### Exercise task 1
In the forum thread about Coach House vans, where were the leaks on the Dodge chassis units?

##### Text passage

# Coach House ?



## SURVEYOR1 (Dec 6, 2006)

I'm in the market for a Class B.
On this site i'm seeing lots of chatter re: Road Trek and a little re: Pleasure Way.
There is a Coach House for sale near me (DEnver) and it seems to be of good quality.
I know zip about any of these so I defer to the masses.
thanx.


----------



## C Nash (Dec 6, 2006)

Re: Coach House ?

You might get some information ont he Coach House here http://www.coachhouserv.com/Index.html that will help


----------



## s.harrington (Dec 7, 2006)

Re: Coach House ?

I used to work at a dealership that sold Coach House.  They aren't bad rigs but we found that on the dodge chassis they had leak problems.  Now this was in 1998-2000 so things could have changed.  The problem wasn't a Coach House problem necessarily because  the leaks were in the rear corners in the rain gutters of the van body.  We didn't have the same problem on the wide bodies, because they were all fiberglass.


----------



## SURVEYOR1 (Dec 7, 2006)

Re: Coach House ?

Thank you both.
The unit in question is a '96 so I'll look for leak potential (if possible).
Also, sorry about the multiple post  - still trying to figure out how to delete the other two.


----------

##########
##### Task data

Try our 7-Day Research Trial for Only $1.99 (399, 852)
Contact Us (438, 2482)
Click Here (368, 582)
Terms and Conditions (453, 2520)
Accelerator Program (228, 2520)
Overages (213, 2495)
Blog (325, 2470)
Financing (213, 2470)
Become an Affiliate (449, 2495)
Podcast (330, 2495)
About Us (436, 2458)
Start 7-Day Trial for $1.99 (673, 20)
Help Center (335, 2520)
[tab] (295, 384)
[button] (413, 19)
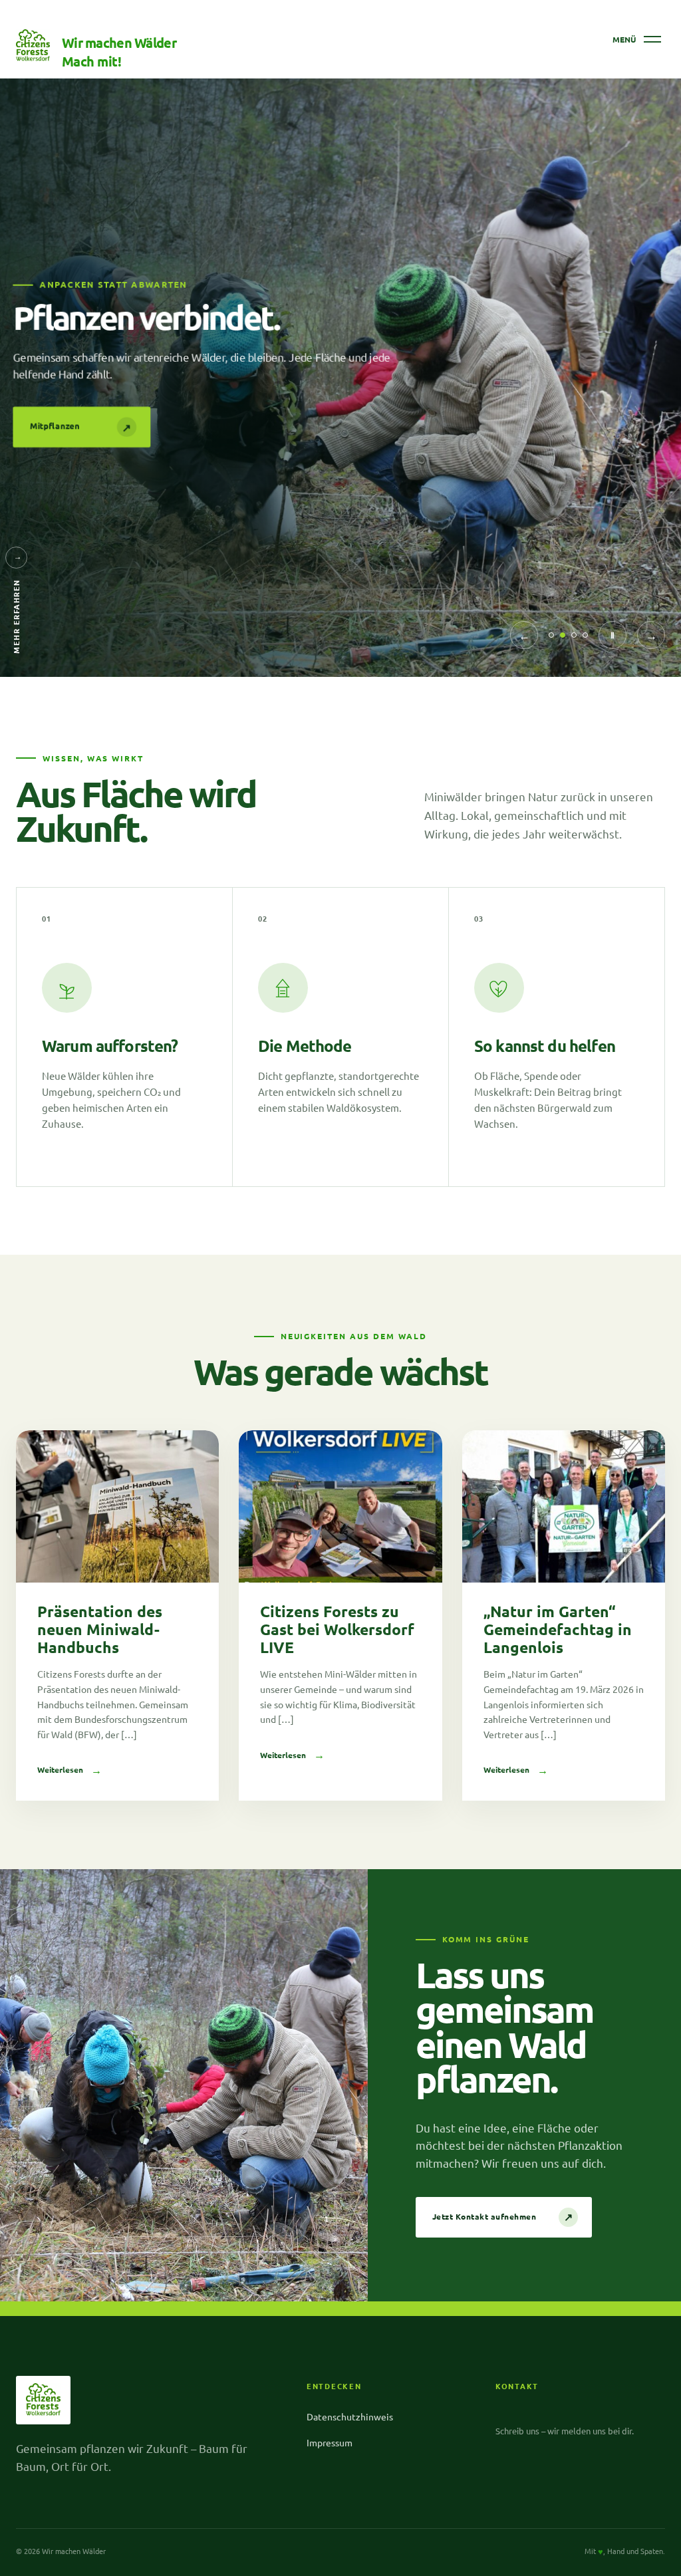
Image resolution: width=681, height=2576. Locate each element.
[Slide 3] (574, 635)
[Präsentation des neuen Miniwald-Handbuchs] (117, 1506)
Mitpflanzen (83, 427)
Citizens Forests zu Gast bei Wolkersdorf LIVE (337, 1629)
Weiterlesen (69, 1770)
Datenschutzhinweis (350, 2416)
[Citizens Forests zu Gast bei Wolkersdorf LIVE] (340, 1506)
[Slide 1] (551, 635)
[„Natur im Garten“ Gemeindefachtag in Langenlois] (563, 1506)
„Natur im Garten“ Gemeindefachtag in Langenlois (557, 1629)
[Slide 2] (562, 635)
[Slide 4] (585, 635)
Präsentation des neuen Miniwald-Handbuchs (99, 1629)
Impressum (329, 2442)
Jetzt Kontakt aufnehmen (502, 2217)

##########

### Exercise task 2
Rewrite the part of the records that opens with the line containing "Contact Us (438, 2482)" and closes with the line containing "About Us (436, 2458)", replacing "Podcast" with "Webcast" and leaving everything else unchanged.

### Full answer 1
In the rear corners, in the rain gutters of the van body.

### Full answer 2
Contact Us (438, 2482)
Click Here (368, 582)
Terms and Conditions (453, 2520)
Accelerator Program (228, 2520)
Overages (213, 2495)
Blog (325, 2470)
Financing (213, 2470)
Become an Affiliate (449, 2495)
Webcast (330, 2495)
About Us (436, 2458)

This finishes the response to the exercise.